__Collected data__

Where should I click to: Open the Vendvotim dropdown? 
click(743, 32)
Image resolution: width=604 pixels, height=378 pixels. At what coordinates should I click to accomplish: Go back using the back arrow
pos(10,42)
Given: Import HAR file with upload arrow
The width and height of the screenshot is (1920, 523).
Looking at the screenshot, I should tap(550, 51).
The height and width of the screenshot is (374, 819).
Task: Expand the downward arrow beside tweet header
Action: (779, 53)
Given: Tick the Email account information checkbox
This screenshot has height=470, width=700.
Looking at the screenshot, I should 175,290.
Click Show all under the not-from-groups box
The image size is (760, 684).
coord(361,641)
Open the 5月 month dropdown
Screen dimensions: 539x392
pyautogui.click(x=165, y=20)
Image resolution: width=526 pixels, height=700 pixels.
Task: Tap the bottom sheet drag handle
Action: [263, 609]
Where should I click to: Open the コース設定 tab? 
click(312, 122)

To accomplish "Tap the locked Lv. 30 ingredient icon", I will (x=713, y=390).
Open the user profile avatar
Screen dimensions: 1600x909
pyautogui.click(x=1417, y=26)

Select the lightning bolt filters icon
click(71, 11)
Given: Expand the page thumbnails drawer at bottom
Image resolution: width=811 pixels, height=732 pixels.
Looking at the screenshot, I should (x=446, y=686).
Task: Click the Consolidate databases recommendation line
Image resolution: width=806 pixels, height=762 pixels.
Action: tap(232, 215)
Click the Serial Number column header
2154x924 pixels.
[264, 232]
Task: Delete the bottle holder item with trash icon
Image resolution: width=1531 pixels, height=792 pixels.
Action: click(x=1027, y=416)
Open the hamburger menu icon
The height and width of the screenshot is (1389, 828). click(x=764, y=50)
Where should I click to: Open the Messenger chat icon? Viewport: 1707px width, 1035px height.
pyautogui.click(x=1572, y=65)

__Activity__
All of the data must be written out again, exactly as it stands.

__Response__
Where should I click to: Open the Vendvotim dropdown? 
click(743, 32)
Image resolution: width=604 pixels, height=378 pixels. At what coordinates should I click to accomplish: Go back using the back arrow
pos(10,42)
Given: Import HAR file with upload arrow
The width and height of the screenshot is (1920, 523).
Looking at the screenshot, I should tap(550, 51).
The height and width of the screenshot is (374, 819).
Task: Expand the downward arrow beside tweet header
Action: (779, 53)
Given: Tick the Email account information checkbox
This screenshot has height=470, width=700.
Looking at the screenshot, I should 175,290.
Click Show all under the not-from-groups box
The image size is (760, 684).
coord(361,641)
Open the 5月 month dropdown
Screen dimensions: 539x392
pyautogui.click(x=165, y=20)
Image resolution: width=526 pixels, height=700 pixels.
Task: Tap the bottom sheet drag handle
Action: [263, 609]
Where should I click to: Open the コース設定 tab? 
click(312, 122)

To accomplish "Tap the locked Lv. 30 ingredient icon", I will (x=713, y=390).
Open the user profile avatar
Screen dimensions: 1600x909
pyautogui.click(x=1417, y=26)

Select the lightning bolt filters icon
click(71, 11)
Given: Expand the page thumbnails drawer at bottom
Image resolution: width=811 pixels, height=732 pixels.
Looking at the screenshot, I should (x=446, y=686).
Task: Click the Consolidate databases recommendation line
Image resolution: width=806 pixels, height=762 pixels.
Action: tap(232, 215)
Click the Serial Number column header
2154x924 pixels.
[264, 232]
Task: Delete the bottle holder item with trash icon
Image resolution: width=1531 pixels, height=792 pixels.
Action: click(x=1027, y=416)
Open the hamburger menu icon
The height and width of the screenshot is (1389, 828). click(x=764, y=50)
Where should I click to: Open the Messenger chat icon? Viewport: 1707px width, 1035px height.
pyautogui.click(x=1572, y=65)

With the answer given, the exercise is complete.